2.3.3: Property right related factors

According to Lhaopadchan, (2020) the biggest problem in intangible asset management is defending and securing property rights. This is because most intangible investments are tied to factors such as human development which cannot be ‘owned’ and is easily transferable to rival companies. This, therefore, illustrates that they are most directly exposed to business uncertainties and drastic value changes, Companies are therefore more likely to avoid intangible assets recording choices that will in one way or the other expose their decisions or investments to the rival firms and focus more on choices that somehow secure their ideas even if it means not recording them at all.

2.4: Relationship between financial report quality and organizational performance

According to GG, (2016) asset utilization plays a major role in determining how an organization has performed in different fields. Asset utilization is majorly based on clarifying the assets that are crucial to the operation that drives the financial performance of an organization. It is significant in organizational performance based on its significance in identifying and measuring the capabilities of different assets used by the company to ensure they attain specified goals or targets. Therefore if an organization invests more in quality financial records which are accurate there are higher chances of it having a clear track of how its assets have performed in comparison to the expenditure. This will enable the company to make informed decisions about its future by either reducing or increasing expenditure on specific aspects that will maximize its profits as well as satisfy the needs of its customers (Gamayuni, 2015). Also, quality financial reporting is more likely to build the public trust in the organization an element that will not only increase brand awareness but also attract investors to the organization which will boost its performance of the organization.

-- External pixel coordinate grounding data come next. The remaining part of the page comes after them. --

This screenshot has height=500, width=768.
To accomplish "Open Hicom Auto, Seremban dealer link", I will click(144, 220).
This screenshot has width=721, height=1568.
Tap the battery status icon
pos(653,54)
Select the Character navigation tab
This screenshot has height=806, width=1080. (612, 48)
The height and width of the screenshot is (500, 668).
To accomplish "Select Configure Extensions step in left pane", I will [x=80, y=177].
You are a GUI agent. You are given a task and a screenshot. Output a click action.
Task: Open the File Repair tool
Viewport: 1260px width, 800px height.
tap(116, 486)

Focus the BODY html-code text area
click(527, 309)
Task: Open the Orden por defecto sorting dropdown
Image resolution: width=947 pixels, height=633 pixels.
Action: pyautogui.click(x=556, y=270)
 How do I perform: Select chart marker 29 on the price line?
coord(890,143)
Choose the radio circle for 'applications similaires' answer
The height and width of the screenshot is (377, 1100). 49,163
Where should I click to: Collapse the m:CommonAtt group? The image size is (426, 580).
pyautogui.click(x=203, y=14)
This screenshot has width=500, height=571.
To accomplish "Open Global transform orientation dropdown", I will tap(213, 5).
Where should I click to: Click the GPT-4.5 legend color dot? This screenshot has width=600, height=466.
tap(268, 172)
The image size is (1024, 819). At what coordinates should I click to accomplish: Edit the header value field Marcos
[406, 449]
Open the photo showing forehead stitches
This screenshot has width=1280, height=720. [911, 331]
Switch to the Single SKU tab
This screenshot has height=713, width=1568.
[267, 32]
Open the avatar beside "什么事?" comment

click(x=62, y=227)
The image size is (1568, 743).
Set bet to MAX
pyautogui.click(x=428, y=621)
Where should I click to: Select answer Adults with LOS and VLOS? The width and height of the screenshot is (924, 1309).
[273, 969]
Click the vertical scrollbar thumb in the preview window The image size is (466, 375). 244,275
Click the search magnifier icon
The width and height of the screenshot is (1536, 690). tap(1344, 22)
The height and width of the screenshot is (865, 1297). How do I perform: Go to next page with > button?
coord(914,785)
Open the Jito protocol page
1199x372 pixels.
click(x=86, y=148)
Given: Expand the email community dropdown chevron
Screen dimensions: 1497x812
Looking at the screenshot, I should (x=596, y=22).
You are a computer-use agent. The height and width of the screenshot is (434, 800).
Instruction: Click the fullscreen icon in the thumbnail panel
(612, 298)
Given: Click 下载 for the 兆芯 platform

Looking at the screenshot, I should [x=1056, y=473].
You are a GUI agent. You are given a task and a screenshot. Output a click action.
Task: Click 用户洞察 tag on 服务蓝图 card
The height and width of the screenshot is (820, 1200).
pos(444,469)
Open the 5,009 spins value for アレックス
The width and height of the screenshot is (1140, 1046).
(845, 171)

This study will adopt a quantitative research technique whose main focus is on numerical data which be used to test the hypothesis and identify the correlation between data collected and come up with a reliable conclusion or findings. The research will focus more on correlational research design where the relationship between the embodiment of intangible assets in financial records and the company’s performance will be analyzed. To facilitate this data from two categories of companies will be collected, a company that has practiced embodiment of intangible assets in their financial reports and a company that does not record intangible assets. An analysis will be done to ascertain how each of the decisions of whether to record or not record intangible assets affects their performance. To improve the accuracy of the data and results of the research will focus more on companies that are listed on the national stock exchange from a wide range of industries.



As analyzed there is no clear rule or regulation that guides organizations on how to record intangible assets. It is therefore optional for the organization some do include the intangible assets in the records and some do not hence developing a lot of controversies in accounting and financial records analysis at large. The greatest problem that exists in as far as recording or not recording intangible assets in financial reports is concerned is inadequate research on how the companies will be affected either positively or negatively when they make that decision of whether to embody or not embody intangible assets in financial records. The findings of this research will provide answers to these questions, therefore, filling the research gap and also ensuring that companies make appropriate decisions based as far on the embodiment of intangible assets into financial records is concerned. Also, the research targets different categories of companies comparing their performance to the other which will clear the doubt or confirm the controversy on whether the embodiment of intangible assets into financial records has different effects on different categories of companies or not. In addition, the findings of this study will not only offer organizational solutions but will also create a room or form a base for other researchers to exploit the topic further to offer business persons enough information for them to make appropriate and reliable decisions in as far as accounting is concerned.